BMI promotes toxic weight standards, should be abolished


Sania Hasan

Assistant Opinion Editor Lila Shields writes that the BMI method is outdated and problematic.

Lila Shields, Assistant Opinion Editor

Body mass index, commonly referred to as BMI, has been used in the healthcare setting for decades and continues to have a negative impact. This outdated method, which determines whether an individual has a healthy physique solely based on their height and weight, disregards countless other important factors that reliably indicate a person’s health. 

BMI promotes disordered eating habits as well as body checking, the compulsive behavior of examining and measuring one’s body excessively. Carrying out this practice in healthcare settings disregards other factors which impact weight and is unsafe. 

Weight distribution varies for everyone; muscles, genes, biological sex and bone mass all play a role outside of fat. Body composition is excluded from BMI which leads to people comparing numbers that omit key information. Cassey Ho, a fitness entrepreneur and CEO of the athletic wear brand Popflex, further dives into how weight can be displayed differently. This supports the fact that people’s appearance doesn’t “look like” a specific number. 

The practice of BMI was established in 1830 by white men who excluded POC and women from the data according to Endocrine. The racist, sexist and blatantly fatphobic history excludes different body types leading to false expectations. They based their research on the ideal body build at the time which has shifted throughout the decades. Continuing to compare people to this century-old standard ignores the lifestyle changes since then.

At a young age, students are introduced to BMI whether it is through health and fitness, the doctor’s office or other places. BMI is overly accessible online; people can find out if their measures are “healthy” just by typing in their weight, height and age. This is solely number based, leaving out all the other contributing factors.

Though the BMI is an easy source to use, the harm it causes outweighs the benefits. Body mass index helps determine the general health of someone’s weight range; however, it can also be inaccurate and lack essential details that factor into a healthy body. There are other ways to conclude a healthy weight for an individual such as lab tests, and discovering the patient’s body fat percentage and waist-to-hip ratio according to the Centers for Disease Control.
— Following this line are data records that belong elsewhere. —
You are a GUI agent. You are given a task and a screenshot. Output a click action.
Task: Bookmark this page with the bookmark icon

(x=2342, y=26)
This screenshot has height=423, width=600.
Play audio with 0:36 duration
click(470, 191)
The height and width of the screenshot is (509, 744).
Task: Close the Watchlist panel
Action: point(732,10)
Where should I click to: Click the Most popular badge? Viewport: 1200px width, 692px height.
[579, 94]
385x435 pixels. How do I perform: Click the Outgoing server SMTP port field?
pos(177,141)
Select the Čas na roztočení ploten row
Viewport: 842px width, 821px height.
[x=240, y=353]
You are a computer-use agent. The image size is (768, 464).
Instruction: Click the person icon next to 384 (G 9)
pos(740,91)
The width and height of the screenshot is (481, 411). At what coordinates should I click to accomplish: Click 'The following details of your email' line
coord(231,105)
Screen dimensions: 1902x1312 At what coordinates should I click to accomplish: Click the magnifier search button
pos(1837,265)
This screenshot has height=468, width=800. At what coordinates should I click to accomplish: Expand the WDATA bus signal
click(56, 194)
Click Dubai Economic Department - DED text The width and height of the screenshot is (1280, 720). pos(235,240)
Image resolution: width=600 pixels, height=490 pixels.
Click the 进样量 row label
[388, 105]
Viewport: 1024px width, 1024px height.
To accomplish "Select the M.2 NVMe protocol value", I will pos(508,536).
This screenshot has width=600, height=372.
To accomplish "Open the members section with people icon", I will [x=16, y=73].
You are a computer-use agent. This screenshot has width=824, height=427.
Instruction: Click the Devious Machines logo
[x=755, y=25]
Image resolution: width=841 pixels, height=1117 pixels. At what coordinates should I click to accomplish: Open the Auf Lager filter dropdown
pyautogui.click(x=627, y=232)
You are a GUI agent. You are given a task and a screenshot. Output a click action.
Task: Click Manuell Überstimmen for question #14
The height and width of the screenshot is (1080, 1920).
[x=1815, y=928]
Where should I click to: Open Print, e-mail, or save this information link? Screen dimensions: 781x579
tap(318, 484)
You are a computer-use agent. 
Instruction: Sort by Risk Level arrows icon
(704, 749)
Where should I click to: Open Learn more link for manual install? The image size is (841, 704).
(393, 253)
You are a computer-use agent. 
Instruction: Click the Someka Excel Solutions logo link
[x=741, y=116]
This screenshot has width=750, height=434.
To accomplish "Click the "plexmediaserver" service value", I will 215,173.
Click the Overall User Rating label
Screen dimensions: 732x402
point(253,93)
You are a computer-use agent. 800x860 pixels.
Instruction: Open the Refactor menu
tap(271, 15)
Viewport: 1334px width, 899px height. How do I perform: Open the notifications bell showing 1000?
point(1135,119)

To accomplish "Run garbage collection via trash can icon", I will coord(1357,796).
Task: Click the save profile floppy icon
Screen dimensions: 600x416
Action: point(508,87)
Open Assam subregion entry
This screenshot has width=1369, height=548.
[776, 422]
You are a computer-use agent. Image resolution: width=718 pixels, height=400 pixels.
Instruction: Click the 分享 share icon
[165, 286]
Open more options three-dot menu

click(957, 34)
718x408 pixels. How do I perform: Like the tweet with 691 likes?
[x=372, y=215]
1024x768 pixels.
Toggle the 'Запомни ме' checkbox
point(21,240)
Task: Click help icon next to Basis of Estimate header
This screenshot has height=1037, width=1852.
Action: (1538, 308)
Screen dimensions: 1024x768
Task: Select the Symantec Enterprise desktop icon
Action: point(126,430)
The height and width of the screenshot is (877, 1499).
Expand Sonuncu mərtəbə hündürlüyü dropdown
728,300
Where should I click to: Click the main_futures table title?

Eating disorders are mental illnesses, not physical, caused by someone monitoring their eating habits to an extent that is detrimental to their daily life. Determining if someone’s eating disorder is bad enough by comparing their weight to BMI is fatphobic and denies health care to those who need it. 

BMI practices need to be abolished. Carrying out this exercise, especially in medical institutions, psychologically damages and dehumanizes people’s medical needs.